Procedimento di revocazione

Indice della guida di procedura civile
 

Il procedimento di revocazione deve essere proposto, in generale, con citazione davanti allo stesso giudice che ha pronunciato la sentenza impugnata. Ciò anche nel caso in cui il giudizio sia iniziato con ricorso. E' fatta eccezione per le controversie relative a materie di lavoro, le cui norme procedurali non possono essere derogate, e, come vedremo, per le sentenze della Cassazione.

Va detto, tuttavia, che in caso di errore il vizio si può sanare per raggiungimento dello scopo, se vengono assolti gli oneri essenziali entro il termini processuali previsti.

La competenza della revocazione spetta dunque allo stesso giudice che ha emesso la sentenza impugnata, pur con la precisazione che con la definizione di giudice, in questo caso, non si fa riferimento alla stessa persona fisica, ma semplicemente al medesimo ufficio giudiziario.

Rapporti con il procedimento in cassazione

La proposizione della revocazione non sospende il termine per proporre ricorso per cassazione o il relativo procedimento.

Tuttavia il giudice a cui è proposta la revocazione, su istanza di parte, può sospendere il termine o il procedimento sino alla comunicazione della sentenza che abbia pronunciato sulla revocazione.

Il presupposto per la sospensione è che la revocazione proposta non sia manifestamente infondata.

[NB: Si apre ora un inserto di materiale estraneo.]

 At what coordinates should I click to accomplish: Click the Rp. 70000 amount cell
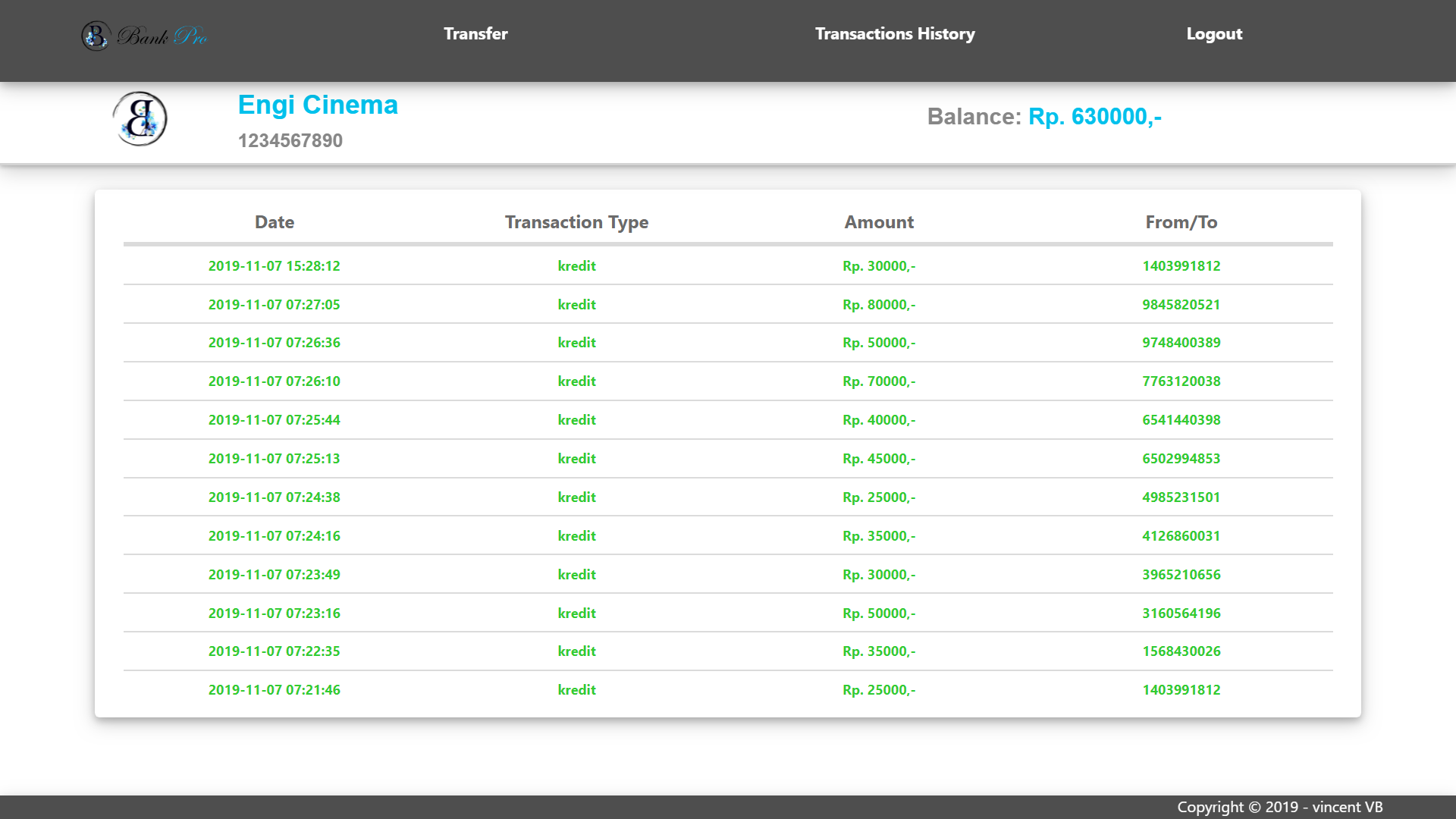coord(879,381)
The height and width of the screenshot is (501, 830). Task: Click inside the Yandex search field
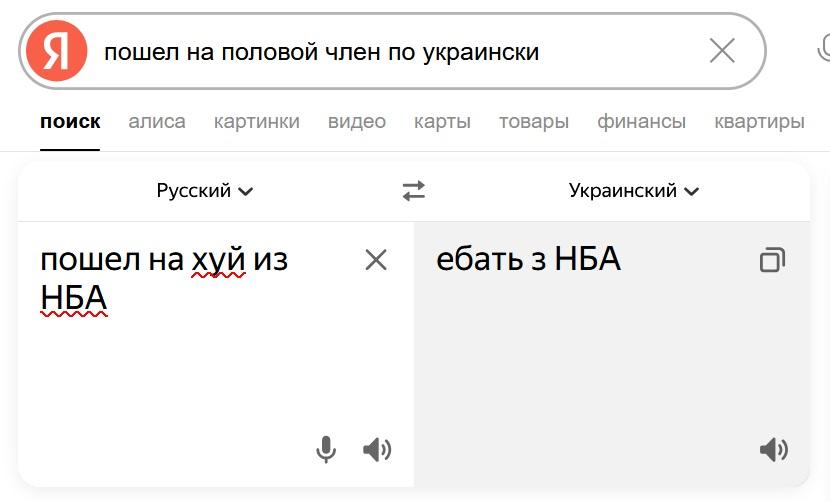(400, 51)
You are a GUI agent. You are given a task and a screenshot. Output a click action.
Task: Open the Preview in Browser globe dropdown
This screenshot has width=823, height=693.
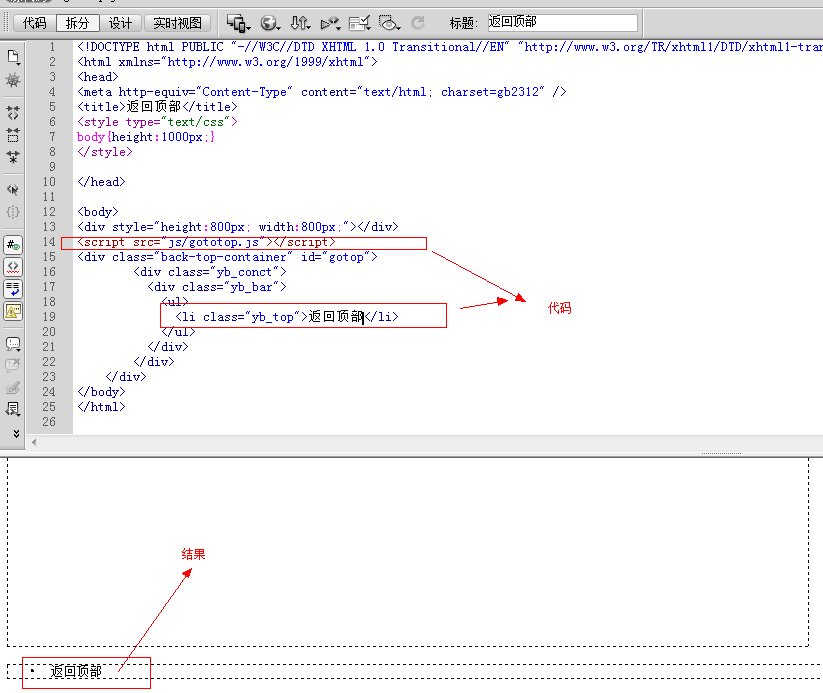click(270, 22)
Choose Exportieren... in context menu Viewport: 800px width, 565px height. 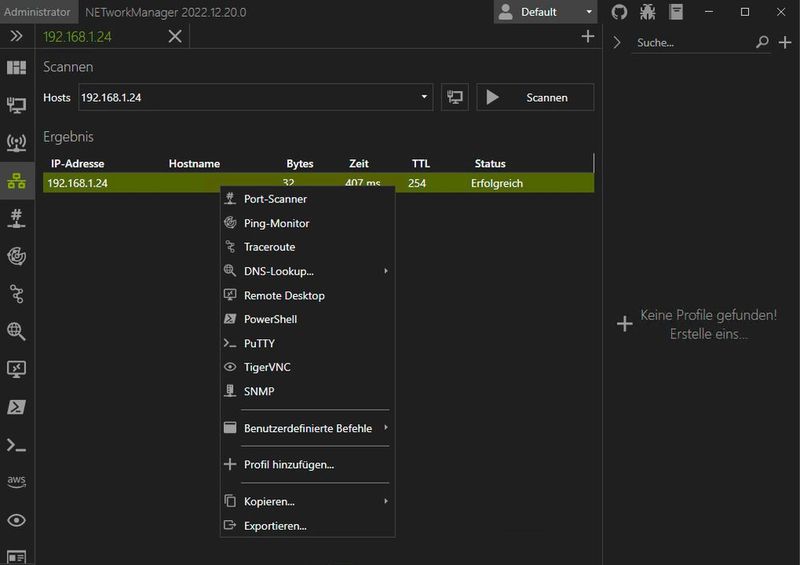pos(275,525)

Requisiti formali della domanda

Nell'atto introduttivo devono essere indicate, a pena di inammissibilità, le ragioni per le quali si chiede la revocazione e le prove riguardanti i fatti che la giustificano.

La citazione, poi, deve essere sottoscritta da un difensore munito di procura speciale.

Termini per la costituzione

In base a quanto dispone l'articolo 399 del codice di procedura civile, se la revocazione è proposta dinanzi al tribunale o alla corte d'appello, la citazione deve essere depositata, a pena di improcedibilità, entro venti giorni dalla notificazione, nella cancelleria del giudice adito insieme alla copia autentica della sentenza impugnata.

Nello stesso termine le altre parti devono costituirsi mediante deposito in cancelleria di una comparsa contenente le loro conclusioni.

Laddove, invece, la revocazione sia proposta davanti al Giudice di Pace, il deposito della citazione e della comparsa e la costituzione delle parti vanno fatte secondo quanto previsto in via generale per i procedimenti dinanzi a tale ufficio dall'articolo 319 del codice di rito. E' dunque possibile costituirsi anche in udienza.

In ogni caso, le norme procedurali da applicare sono le stesse stabilite in via ordinaria per i procedimenti dinanzi al giudice competente.

Esecuzione della sentenza

Di norma, il procedimento per revocazione non sospende di per sé l'esecuzione della sentenza.

Tuttavia, l'articolo 401 del codice di procedura civile stabilisce che il giudice chiamato ad occuparsi della revocazione, su istanza di parte contenuta nella citazione, può disporre la sospensione con ordinanza emessa in camera di consiglio.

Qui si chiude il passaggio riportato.